January 30, 2018

Student competition winners announced at Research Day

At the School of Dentistry’s annual Research Day on Tuesday, Kristie Cheng was announced as the winner of the Summer Research Fellowship (SURF) Student Clinician Competition. Cheng, a second-year dental student, presented a study of factors affecting citation rates in oral and maxillofacial surgery.

Kristie Cheng

Second-year dental student Kristie Cheng won the Summer Research Fellowship Student Clinician Competition.

Runners-up in the SURF competition were second-year dental students Taylor Wilkins and Mark Van Duker. Wilkins presented a study of genotype-dependent T2R38 regulation of epigenetic markers and antimicrobial peptides, while Van Duker studied the effect of silver diamine fluoride and potassium iodide on bonding to caries-affected dentin.

Dr. Jevin West of the UW School of Information delivered the Research Day keynote talk, titled “Sorting Evidence from BS in the Age of Evidence-Based Dentistry,” at the start of the day’s activities in the UW’s South Campus Center.

He told students that even when they don’t know how an algorithm or a statistical test works, they can spot research flaws by looking carefully at what goes in and what comes out of a study.

Jevin West

Dr. Jevin West of UW’s Information School delivered the Research Day keynote talk.

He focused closely on the issue of causality and warned of the dangers of confusing a simple common cause with cause and effect. He also noted that correlations may not be prescriptive in research, but they turn out that way as a research proceeds from an original paper to the news and public awareness. As an example, he cited findings that moderate wine consumption may be associated with a reduced risk of heart disease, which somehow became a popular prescription to drink a glass with dinner to reduce the chance of heart disease.

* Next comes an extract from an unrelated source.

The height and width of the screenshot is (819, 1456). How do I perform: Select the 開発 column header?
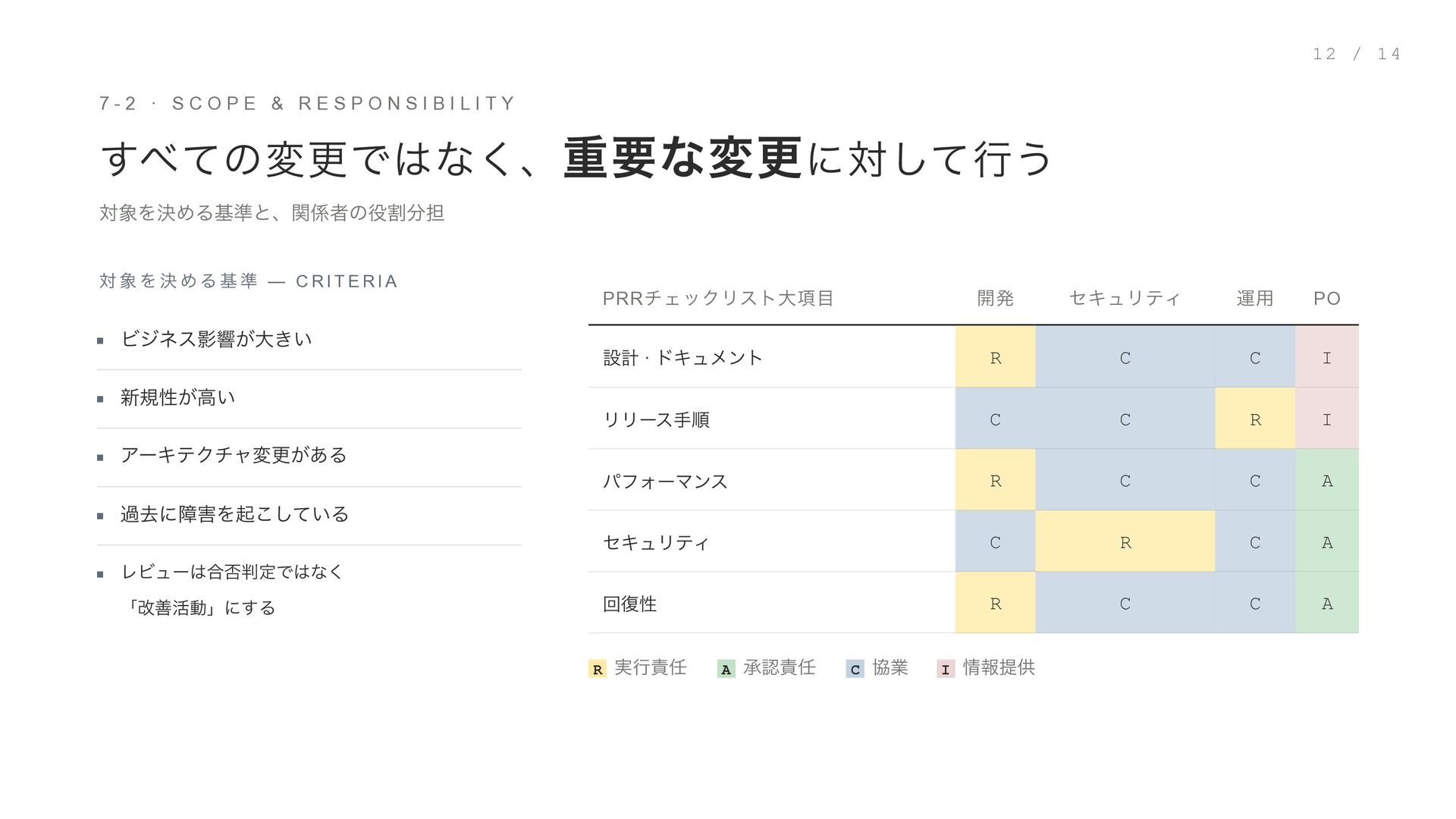tap(995, 298)
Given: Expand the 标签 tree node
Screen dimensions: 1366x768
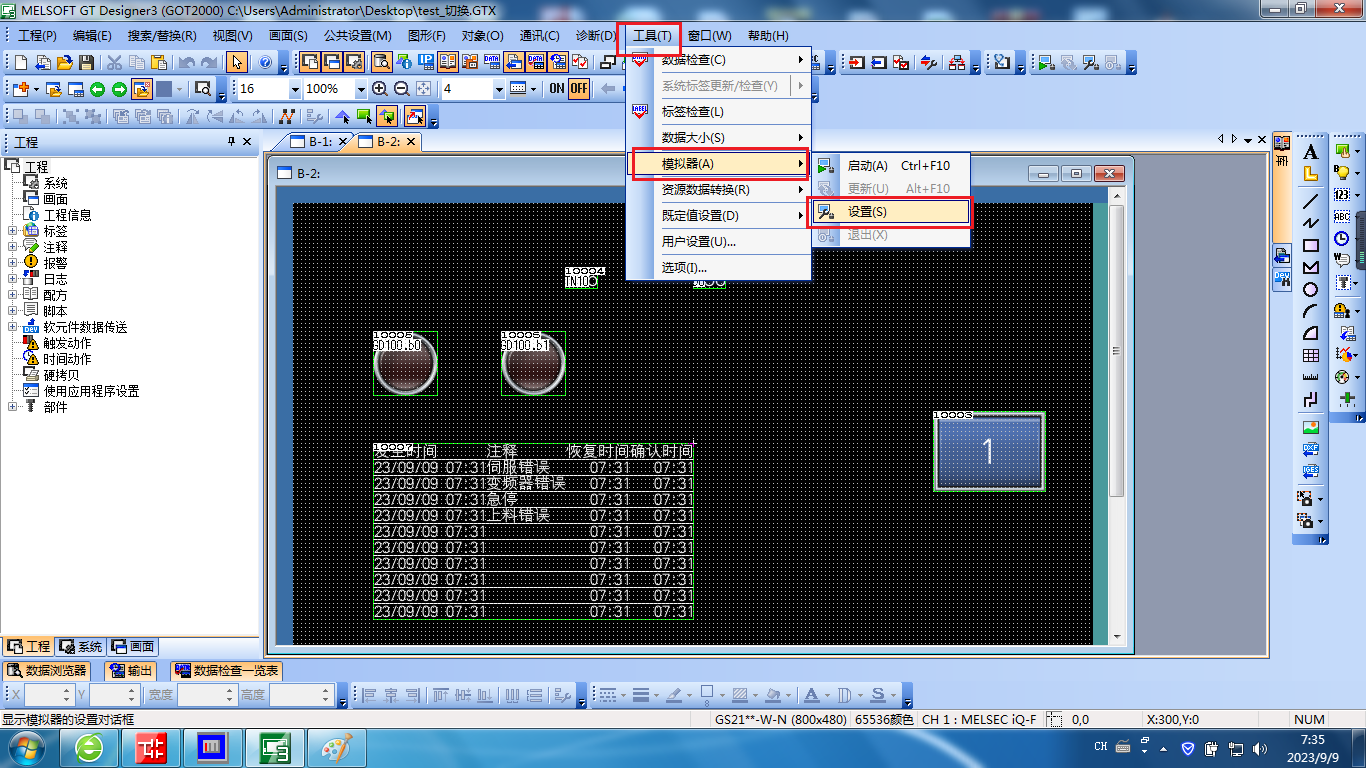Looking at the screenshot, I should (x=13, y=231).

He also discussed “post hoc ergo propter hoc,” the logical fallacy stating that since one event follows another, the second event must have been caused by the first. This fallacy is especially prevalent in medicine, he said, citing the contention that vaccines caused autism – a widely discredited assertion that nevertheless has caused thousands of preventable deaths.

He cautioned students to guard against this fallacy and said that the best way to determine true causality was through manipulative experimentation – changing variables and studying carefully how they affect outcomes. A key question, he said, would be to ask whether causality was direct or mediated by a common cause.

He also called on students to support efforts to spread public awareness. “Science works, but given the amount pseudoscience out there, we need to engage with the public,” he said.

Other presentations were given by Dr. Greg Huang, Chair of the Department of Orthodontics; Dr. Brian Leroux of the Departments of Oral Health Sciences and Biostatistics; and Dr. Philippe Hujoel of the Department of Oral Health Sciences.

After the morning’s talks, student research poster presentations followed in the UW’s Health Sciences Center lobby.